La vraie vie, la vie enfin découverte et éclaircie, la seule vie par conséquent réellement vécue, c'est la littérature.



jeudi 23 avril 2020

Nous ne savons absolument rien sur l’East End, sauf que ça se trouve là-bas.

Jack London, Le Peuple de l’abîme, paru en feuilleton dans le magazine Wilshire’s de 1903 à 1904, paru en livre autonome en 1903, ebook gratuit sans nom du traducteur (peut-être Paul Gruyer et Louis Postif ?).

J’avais entendu parler de ce reportage de London dans l’East End, le quartier le plus misérable de Londres, à l’époque du glorieux empire britannique.
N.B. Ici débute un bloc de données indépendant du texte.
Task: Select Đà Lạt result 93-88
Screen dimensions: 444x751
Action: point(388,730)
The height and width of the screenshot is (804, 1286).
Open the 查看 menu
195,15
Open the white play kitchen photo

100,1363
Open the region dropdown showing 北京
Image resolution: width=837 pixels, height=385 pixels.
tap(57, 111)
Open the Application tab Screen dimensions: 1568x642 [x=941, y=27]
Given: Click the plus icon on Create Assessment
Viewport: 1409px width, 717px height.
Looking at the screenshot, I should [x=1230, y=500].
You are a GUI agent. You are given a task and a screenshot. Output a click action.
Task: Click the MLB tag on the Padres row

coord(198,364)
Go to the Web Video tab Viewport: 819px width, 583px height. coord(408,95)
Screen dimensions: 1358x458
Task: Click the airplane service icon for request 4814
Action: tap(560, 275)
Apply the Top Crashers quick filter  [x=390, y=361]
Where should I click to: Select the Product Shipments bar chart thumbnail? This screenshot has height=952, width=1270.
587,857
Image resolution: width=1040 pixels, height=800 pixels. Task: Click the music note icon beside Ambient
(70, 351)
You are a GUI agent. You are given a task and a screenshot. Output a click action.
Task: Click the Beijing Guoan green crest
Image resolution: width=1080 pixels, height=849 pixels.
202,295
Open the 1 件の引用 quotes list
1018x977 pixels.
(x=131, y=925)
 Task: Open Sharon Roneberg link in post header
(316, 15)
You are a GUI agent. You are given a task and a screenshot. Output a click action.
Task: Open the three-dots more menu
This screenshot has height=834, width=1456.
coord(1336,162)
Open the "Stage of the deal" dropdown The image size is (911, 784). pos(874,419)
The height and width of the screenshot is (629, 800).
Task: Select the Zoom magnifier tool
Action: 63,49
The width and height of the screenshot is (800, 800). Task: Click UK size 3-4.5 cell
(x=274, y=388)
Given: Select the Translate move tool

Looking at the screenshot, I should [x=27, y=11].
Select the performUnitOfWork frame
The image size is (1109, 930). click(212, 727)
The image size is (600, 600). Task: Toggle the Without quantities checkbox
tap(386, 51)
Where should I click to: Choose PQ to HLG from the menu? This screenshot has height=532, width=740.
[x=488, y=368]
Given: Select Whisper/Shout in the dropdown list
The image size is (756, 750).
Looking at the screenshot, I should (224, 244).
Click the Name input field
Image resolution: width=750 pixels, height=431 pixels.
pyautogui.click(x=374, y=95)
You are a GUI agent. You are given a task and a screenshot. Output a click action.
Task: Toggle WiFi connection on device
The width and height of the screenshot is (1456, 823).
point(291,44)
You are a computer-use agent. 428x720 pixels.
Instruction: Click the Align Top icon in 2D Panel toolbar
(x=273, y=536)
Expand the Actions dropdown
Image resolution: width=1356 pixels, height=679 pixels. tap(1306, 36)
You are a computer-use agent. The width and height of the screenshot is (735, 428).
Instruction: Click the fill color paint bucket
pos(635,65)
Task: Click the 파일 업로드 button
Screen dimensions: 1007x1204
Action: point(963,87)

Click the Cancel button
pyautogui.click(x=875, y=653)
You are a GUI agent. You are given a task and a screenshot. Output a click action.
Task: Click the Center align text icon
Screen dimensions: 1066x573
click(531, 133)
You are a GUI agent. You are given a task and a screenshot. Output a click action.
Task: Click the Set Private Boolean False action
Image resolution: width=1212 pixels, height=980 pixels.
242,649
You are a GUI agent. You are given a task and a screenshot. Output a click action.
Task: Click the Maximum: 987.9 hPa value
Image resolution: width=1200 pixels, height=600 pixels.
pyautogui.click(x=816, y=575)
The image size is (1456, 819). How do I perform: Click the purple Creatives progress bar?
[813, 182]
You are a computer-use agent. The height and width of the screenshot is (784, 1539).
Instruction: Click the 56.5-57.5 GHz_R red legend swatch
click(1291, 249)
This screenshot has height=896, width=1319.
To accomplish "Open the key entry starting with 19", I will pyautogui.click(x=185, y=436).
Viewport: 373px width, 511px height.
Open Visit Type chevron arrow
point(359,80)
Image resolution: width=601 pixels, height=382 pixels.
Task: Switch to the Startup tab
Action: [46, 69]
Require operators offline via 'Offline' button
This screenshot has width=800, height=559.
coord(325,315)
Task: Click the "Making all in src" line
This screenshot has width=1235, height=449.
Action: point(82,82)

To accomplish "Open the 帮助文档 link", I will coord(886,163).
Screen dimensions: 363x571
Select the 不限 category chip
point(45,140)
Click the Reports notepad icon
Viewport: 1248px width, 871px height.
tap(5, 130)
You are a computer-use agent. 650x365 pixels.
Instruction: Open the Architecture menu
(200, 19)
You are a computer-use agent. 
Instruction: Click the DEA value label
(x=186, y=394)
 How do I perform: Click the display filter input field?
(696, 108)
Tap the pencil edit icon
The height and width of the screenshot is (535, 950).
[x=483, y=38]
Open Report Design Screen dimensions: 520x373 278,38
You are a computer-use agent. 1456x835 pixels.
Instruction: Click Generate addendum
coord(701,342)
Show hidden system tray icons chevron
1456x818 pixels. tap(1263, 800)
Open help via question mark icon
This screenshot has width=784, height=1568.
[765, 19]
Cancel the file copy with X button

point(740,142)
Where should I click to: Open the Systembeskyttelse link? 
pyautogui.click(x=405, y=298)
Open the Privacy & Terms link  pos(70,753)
Déguisant sa véritable identité, s’habillant de vêtements d’occasion, il s’immerge parmi la vie de ces habitants et raconte leur quotidien. Habitat, chômage, travail précaire, faim, dureté des conditions de vie… il livre là un tableau complet et un réquisitoire violent.

Que mon corps me pardonne pour tout ce que je lui ai fait subir, et que mon estomac m’excuse pour toutes les vilaines choses que je lui ai fait ingurgiter ! J’ai été à l’asile de nuit, j’y ai dormi, j’y ai mangé – et j’en suis revenu.

J’avoue avoir eu du mal à le lire, pour diverses raisons. Ne nions pas que le sujet est un peu déprimant, surtout quand on lit avant de dormir en plein confinement. Il y aussi le fait que sur le même sujet j’ai pris l’habitude de lire des journalistes contemporains, des historiens et des sociologues qui mêlent au témoignage individuel l’analyse collective. Ces discours sont certainement moins engagés et n’ont pas l’allure d’un cri du cœur, mais ils m’intéressent plus. 
Enfin, le texte de London est paru en feuilleton et je trouve que la forme « livre » lui convient peu. Les chapitres n’ont pas une réelle articulation ou progression. L’ensemble manque de construction. 
 
G. Doré, Au-dessus de Londres depuis une voie ferrée, 1869, Gravure sur bois, Musée art moderne Strasbourg
C’est un texte très instructif sur le fonctionnement de la misère, son caractère inéluctable, sa reproductibilité, dans un quartier qui semble complètement abandonné par les pouvoirs publics.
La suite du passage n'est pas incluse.